An Afternoon Delight: Musicians of the Old Post Road Enchant with “Musical Migration”

Emmanuel Church. Photo © Sana Haque.

By Sana Haque
BU News Service

Newbury Street enjoyed a trot down memory lane this Saturday afternoon as the Musicians of the Old Post Road revived long-forgotten gems from musical countries along the Baltic Sea, including Russia, Denmark and Sweden. The popular chamber music ensemble specializes in instrumental period works from the Classical, Baroque and early Romantic periods. This season, titled “Musical Migrants,” was no different.

Held at the Emmanuel Church, the concert drew from works produced in eighteenth-century London, a period of great immersion in Italian opera and patronage of rising musical talent. This included using compositions by immigrants such as John C. Pepusch, George F. Handel, Francesco Geminiani and Giovanni Bononcini, who all arrived in London in search of better lives and greater opportunities.

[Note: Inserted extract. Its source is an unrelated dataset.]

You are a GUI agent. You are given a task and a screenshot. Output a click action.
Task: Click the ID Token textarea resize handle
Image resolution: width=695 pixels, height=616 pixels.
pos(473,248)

The program was a nod to their indelible contributions to British musical culture and a powerful tribute to the ongoing global migration crisis.

The show opened with a rendition of Berlin-born Pepusch’s “Menalcas once the gayest Swain,” written for the Duke of Chandos James Brydges and published in 1720. The song artfully captured both the sensation of flying and the inevitable fall to love. It was followed by Geminiani’s “Sonata in C Major for cello and continuo, op. 5, no. 3,” and with its measured style, shifting lengths and lack of repetition, commanded immediate attention from its watchful audience. The subsequent English songs by renowned poet and composer George Frideric Handel included “Love’s but the Frailty of the Mind,” “Transporting Joy” and “Flattering Tongue” before a brief intermission granted a suitable segue between the livelier compositions of prior and the more pensive works that followed.

Handel’s “Trio Sonata in B Minor,” in both form and convention, paid homage to his involvement in Italian opera. Bononcini’s “Lamento d’Olimpia” delved into the tragedy of Olimpia, who bewailed her abandonment by her lover Bireno. The concluding piece was Handel’s “Il fulgido seren,” or the “serene splendor,” which touched upon a woman’s torn attentions between her captor and beloved that seeks to rescue her. Although brief, it dispelled the earlier, somber mood with a more hopeful and vibrant note.

Teresa Wakim occupied the audience’s attention with her poignant soprano; however, her pitch was perfectly complemented by Suzzane Stumpf’s traverso, Daniel Ryan’s cello, Michael Bahmann’s unusual harpsichord and violin performances by Sarah Darling and Asako Takeuchi.

The reception that followed allowed the audience to intermingle with the chamber members over bowls of fruit, crackers and cheese. Stalls were set up with paraphernalia to encourage donations and purchases in support of Musicians of the Old Post Road.

For Fajr Dar, a 26-year-old tax lawyer, the performance was “riveting,” to say the least.

“From the start, I felt as though I’d been transported to another place; to another era. Performing in this historic church only added to the atmosphere of timelessness. And despite the focused theme and style, I believe anyone would have enjoyed it. It was wonderful.”